[Records from a collection]

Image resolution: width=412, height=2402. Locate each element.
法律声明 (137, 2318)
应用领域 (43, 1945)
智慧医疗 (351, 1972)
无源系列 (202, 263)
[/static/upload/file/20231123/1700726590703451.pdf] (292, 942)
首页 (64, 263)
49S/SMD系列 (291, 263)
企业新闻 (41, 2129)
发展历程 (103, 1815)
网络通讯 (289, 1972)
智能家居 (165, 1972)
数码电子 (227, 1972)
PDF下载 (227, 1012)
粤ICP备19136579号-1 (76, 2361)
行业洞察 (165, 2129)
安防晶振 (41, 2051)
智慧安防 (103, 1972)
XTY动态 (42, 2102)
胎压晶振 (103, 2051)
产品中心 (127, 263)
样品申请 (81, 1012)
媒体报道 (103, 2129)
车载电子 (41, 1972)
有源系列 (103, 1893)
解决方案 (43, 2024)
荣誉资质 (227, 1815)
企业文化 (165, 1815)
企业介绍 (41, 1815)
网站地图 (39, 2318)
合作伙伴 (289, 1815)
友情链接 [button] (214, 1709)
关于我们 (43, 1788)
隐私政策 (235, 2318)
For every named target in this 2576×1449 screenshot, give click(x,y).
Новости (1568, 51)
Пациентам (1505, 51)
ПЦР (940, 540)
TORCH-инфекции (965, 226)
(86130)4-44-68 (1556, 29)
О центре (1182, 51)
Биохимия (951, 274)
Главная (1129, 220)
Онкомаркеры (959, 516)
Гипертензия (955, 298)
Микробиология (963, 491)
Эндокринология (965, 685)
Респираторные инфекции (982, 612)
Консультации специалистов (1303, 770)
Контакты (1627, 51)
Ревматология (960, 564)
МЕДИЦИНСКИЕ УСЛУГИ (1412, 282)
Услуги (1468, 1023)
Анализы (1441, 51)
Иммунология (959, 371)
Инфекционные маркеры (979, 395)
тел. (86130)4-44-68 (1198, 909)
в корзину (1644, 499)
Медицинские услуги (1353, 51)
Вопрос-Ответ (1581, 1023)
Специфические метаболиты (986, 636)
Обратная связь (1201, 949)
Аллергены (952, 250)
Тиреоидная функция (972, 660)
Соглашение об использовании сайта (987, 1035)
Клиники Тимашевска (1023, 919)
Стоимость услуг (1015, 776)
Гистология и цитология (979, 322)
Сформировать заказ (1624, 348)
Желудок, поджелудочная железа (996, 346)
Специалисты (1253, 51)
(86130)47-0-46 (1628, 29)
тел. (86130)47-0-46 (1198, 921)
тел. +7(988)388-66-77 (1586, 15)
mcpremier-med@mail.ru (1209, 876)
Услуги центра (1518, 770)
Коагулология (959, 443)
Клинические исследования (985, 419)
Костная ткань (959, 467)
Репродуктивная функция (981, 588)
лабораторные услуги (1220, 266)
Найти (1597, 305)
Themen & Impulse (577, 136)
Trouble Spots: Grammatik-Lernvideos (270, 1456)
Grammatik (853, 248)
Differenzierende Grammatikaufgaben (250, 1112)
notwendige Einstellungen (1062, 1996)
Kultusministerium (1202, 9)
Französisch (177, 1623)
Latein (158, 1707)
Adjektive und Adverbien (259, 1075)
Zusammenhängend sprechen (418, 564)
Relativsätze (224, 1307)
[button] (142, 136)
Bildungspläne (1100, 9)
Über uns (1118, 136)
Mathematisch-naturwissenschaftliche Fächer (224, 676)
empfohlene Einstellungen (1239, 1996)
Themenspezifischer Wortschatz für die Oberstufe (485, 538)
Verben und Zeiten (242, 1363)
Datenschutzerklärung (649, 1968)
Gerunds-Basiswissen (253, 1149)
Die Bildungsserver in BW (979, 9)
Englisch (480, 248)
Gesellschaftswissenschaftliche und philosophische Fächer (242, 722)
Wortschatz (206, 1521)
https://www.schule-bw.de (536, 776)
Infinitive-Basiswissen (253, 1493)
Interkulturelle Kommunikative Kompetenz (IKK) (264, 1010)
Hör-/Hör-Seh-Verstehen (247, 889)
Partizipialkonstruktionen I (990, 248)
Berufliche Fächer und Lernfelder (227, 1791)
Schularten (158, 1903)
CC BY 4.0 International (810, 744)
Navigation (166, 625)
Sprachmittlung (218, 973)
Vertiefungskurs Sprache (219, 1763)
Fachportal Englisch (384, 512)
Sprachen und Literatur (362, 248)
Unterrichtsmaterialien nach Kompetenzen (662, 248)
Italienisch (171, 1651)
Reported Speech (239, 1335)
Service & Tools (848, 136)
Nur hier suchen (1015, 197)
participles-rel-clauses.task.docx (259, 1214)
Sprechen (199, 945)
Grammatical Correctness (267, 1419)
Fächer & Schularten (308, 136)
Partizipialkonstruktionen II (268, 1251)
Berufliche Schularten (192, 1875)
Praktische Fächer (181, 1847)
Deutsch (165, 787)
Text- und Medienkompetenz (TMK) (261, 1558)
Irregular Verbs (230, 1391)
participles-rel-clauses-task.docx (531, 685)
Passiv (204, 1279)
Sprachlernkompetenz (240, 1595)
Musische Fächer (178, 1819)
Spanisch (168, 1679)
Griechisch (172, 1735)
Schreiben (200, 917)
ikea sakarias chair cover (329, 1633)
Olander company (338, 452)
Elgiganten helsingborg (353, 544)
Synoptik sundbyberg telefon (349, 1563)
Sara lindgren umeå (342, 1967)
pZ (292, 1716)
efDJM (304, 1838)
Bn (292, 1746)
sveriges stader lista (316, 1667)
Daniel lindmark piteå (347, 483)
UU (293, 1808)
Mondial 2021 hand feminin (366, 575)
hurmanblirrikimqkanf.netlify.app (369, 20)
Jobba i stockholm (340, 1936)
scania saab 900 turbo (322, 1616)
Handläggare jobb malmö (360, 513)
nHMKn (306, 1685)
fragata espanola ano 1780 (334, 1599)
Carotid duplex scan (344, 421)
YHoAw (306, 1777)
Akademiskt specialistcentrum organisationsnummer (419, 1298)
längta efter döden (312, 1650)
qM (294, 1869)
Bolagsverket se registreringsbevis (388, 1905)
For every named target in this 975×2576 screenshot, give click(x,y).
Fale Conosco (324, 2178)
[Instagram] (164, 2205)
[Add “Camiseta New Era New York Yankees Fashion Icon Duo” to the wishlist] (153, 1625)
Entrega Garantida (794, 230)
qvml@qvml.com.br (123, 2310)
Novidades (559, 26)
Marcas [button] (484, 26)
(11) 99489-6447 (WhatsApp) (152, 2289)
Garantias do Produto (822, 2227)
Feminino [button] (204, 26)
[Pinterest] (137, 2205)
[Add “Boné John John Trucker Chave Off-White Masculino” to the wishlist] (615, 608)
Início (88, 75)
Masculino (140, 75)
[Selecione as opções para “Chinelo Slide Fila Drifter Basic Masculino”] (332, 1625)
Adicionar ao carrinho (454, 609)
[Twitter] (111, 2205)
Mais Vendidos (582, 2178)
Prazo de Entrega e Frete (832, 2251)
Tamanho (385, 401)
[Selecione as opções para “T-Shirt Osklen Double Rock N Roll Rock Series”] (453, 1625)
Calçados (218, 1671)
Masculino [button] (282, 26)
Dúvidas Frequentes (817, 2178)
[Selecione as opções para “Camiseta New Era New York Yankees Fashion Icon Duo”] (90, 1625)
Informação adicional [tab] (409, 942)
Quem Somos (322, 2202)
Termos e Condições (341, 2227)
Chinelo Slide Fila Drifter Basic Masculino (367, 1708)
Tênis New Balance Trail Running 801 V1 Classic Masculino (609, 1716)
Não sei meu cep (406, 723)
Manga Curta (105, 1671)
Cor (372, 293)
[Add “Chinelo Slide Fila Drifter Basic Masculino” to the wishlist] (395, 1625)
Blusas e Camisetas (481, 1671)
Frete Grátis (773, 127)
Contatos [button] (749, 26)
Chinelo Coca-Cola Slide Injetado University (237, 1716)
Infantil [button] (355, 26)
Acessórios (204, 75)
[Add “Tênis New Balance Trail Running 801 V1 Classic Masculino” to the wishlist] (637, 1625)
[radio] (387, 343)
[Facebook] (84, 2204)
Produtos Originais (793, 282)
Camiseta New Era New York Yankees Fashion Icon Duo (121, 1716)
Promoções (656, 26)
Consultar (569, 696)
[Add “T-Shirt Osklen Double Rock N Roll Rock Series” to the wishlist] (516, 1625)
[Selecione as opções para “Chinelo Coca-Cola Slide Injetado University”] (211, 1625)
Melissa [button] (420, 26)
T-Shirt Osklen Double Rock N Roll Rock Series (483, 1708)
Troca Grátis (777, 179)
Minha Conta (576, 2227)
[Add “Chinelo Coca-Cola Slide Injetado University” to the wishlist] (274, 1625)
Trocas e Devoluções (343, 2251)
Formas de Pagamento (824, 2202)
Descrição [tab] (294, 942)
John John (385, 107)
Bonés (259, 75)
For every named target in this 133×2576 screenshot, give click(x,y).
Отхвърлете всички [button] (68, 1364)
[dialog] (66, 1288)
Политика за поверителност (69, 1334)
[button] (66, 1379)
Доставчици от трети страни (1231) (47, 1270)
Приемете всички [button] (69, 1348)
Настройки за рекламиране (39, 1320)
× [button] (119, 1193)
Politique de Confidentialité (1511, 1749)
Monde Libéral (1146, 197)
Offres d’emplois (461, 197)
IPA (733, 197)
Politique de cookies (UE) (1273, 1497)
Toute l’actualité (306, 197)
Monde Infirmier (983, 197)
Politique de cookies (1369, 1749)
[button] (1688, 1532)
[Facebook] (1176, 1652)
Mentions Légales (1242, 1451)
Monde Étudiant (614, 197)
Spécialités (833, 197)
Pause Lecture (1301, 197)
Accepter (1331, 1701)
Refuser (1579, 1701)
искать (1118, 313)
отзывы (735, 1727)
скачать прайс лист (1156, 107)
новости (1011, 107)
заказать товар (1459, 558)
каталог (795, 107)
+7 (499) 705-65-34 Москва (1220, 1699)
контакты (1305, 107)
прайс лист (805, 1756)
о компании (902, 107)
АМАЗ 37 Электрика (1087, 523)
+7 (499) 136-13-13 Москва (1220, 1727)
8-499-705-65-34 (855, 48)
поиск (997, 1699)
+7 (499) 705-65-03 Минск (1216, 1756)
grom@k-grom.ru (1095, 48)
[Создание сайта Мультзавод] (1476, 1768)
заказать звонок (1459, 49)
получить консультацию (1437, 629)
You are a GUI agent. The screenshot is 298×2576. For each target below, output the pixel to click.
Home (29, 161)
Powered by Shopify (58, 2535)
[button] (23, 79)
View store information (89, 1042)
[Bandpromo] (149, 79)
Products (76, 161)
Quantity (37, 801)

» **Instructions to follow**
Exactly the lines above from the one with "Bn (292, 1746)" to the one with "Fale Conosco (324, 2178)", both included, are to be quoted; leave the rest out.

» **Output**
Bn (292, 1746)
sveriges stader lista (316, 1667)
Daniel lindmark piteå (347, 483)
UU (293, 1808)
Mondial 2021 hand feminin (366, 575)
hurmanblirrikimqkanf.netlify.app (369, 20)
Jobba i stockholm (340, 1936)
scania saab 900 turbo (322, 1616)
Handläggare jobb malmö (360, 513)
nHMKn (306, 1685)
fragata espanola ano 1780 (334, 1599)
Carotid duplex scan (344, 421)
YHoAw (306, 1777)
Akademiskt specialistcentrum organisationsnummer (419, 1298)
längta efter döden (312, 1650)
qM (294, 1869)
Bolagsverket se registreringsbevis (388, 1905)
For every named target in this 975×2576 screenshot, give click(x,y).
Fale Conosco (324, 2178)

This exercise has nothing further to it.